Sorry only just seen your message as we've been out at a 30 birthday all day.

So sorry to hear you had a bad night

Don't worry, I'm sure that will be a one off. You will sleep much better tonight. Have you got a fan? It may help cool your room down and make it easier... it's been so hot here today.

So cute about beavers sleepover!! He will be fine! I bet he will have a great time.

I had an ok night last night. Thankfully DH saved me from another broken night - DD had once again set my alarm for the middle of the night and I forgot to check, but thankfully DH checked it before he came to bed and turned it off for me!! Phew!

I'm sure you will be ok becky. Try not to panic, I know it's so hard, these episodes will gradually get fewer and fewer and they will bother you less over time. Even tho I had a bad week or so recently, I never got nearly as bad as this time a year ago, even the night of finally falling to sleep at 5:30am ( ) I didn't feel too bad the next day which is a million miles away from how I used to be.

I am just chilling out with an ice cold glass of white - ahh.

willsurvivethis · 05/06/2010 20:58

Hello you two how's things - I love the way you are supporting each other. The ultimate PST - you are not alone

GetDownYouWillFall · 05/06/2010 21:07

hi willsurvive!!

That is indeed a good PST (rummages for a pen and paper!!)

Hope you are doing ok? Sorry I've not been more in touch, I know you are going through a tough time right now. I wish I could say something useful, but just feel so powerless.

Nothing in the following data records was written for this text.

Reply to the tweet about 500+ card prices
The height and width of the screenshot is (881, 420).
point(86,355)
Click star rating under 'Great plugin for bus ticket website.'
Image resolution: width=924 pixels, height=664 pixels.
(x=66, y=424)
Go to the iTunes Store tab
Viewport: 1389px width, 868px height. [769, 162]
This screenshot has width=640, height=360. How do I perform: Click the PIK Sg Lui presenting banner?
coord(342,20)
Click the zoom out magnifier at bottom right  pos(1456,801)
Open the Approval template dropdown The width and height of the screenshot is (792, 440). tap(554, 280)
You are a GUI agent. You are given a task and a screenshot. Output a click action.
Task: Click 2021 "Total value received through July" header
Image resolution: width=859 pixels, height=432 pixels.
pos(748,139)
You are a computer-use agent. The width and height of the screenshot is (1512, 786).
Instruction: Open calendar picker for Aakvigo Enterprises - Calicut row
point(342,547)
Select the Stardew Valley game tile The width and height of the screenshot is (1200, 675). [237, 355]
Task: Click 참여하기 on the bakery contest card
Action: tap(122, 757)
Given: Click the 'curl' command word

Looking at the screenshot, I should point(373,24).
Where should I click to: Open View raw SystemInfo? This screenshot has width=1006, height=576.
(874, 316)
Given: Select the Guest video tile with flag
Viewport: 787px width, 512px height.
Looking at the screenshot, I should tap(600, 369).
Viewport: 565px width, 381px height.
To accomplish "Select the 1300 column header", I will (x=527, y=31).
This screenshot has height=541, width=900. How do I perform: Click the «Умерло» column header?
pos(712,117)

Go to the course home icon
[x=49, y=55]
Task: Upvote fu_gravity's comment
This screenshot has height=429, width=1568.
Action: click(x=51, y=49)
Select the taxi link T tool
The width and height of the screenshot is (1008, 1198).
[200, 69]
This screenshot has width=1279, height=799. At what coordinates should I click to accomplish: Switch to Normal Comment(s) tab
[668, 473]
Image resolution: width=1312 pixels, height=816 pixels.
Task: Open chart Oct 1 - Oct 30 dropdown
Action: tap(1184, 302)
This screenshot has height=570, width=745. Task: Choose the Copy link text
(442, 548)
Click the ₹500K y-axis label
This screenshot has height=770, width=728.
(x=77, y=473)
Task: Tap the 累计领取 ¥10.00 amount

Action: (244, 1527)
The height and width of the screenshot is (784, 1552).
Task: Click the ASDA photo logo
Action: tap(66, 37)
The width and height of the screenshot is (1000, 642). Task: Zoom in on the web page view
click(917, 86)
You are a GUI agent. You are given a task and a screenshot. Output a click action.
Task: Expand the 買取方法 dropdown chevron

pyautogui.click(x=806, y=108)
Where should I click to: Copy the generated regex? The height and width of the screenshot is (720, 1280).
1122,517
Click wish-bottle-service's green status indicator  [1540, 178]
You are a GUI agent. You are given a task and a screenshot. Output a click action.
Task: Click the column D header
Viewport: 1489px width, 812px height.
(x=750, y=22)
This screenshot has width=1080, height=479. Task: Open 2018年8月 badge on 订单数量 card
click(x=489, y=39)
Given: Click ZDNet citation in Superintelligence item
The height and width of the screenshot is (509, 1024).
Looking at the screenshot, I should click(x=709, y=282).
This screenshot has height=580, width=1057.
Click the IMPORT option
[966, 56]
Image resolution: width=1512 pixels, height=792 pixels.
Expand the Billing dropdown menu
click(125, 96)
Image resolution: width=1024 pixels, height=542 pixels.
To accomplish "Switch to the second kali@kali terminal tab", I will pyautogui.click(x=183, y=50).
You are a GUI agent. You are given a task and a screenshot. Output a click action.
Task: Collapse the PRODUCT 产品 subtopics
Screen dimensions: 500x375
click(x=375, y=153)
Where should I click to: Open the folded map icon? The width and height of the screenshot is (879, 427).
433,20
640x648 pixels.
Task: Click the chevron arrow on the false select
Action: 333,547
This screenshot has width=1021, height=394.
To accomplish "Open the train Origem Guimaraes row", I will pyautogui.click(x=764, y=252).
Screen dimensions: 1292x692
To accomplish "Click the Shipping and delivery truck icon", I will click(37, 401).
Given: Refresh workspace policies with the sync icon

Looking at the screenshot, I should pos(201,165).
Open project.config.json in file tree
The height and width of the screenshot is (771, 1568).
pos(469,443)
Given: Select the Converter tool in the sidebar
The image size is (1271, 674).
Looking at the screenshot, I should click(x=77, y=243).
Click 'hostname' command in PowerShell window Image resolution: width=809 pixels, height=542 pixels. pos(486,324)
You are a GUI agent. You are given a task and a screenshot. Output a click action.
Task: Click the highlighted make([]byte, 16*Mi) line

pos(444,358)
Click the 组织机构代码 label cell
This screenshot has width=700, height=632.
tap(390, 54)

It's good that you seem to have some great RL support. Keep talking. I'm sure that is the best, and in fact, only way to healing.

xxx

willsurvivethis · 05/06/2010 21:19

Hi Getdown - will keep my misery of your positive sleep thread- I have my own. Yes I have the most amazing real life support - problem at the moment is being able to reach out. Need to be constantly reminded and even then. Oh well it must be a phase surely.

Keep going - you're doing well

BeckyBendyLegs · 06/06/2010 08:24

Hi both, I think I was just feeling really down yesterday, perhaps worried about my little boy having his first sleepover. When I dropped him off he had a little wobble and looked at me with these big 'I'm not sure about this' eyes, which broke my heart. He was fine though and let me leave. Last night the same friends who descended on me last weekend met up again at another's house and I left at 12.15am. I couldn't get to sleep as head buzzing but Paul McKenna helped. I had a restless night but feel ok today. But I don't feel happy yet. I think I am a bit worried the sleep will go again even though I know there is no reason for it to go again as it's been going so well and I can't help thinking that although I don't drink wine every day one glass does help me sleep and that just unsettles me. It's just anxiety I guess. I can't wait to see DS1 again. I pick him up at 2.30pm. We miss him

WillSurivive I am rooting for you. I think you are doing really well and being soooo strong.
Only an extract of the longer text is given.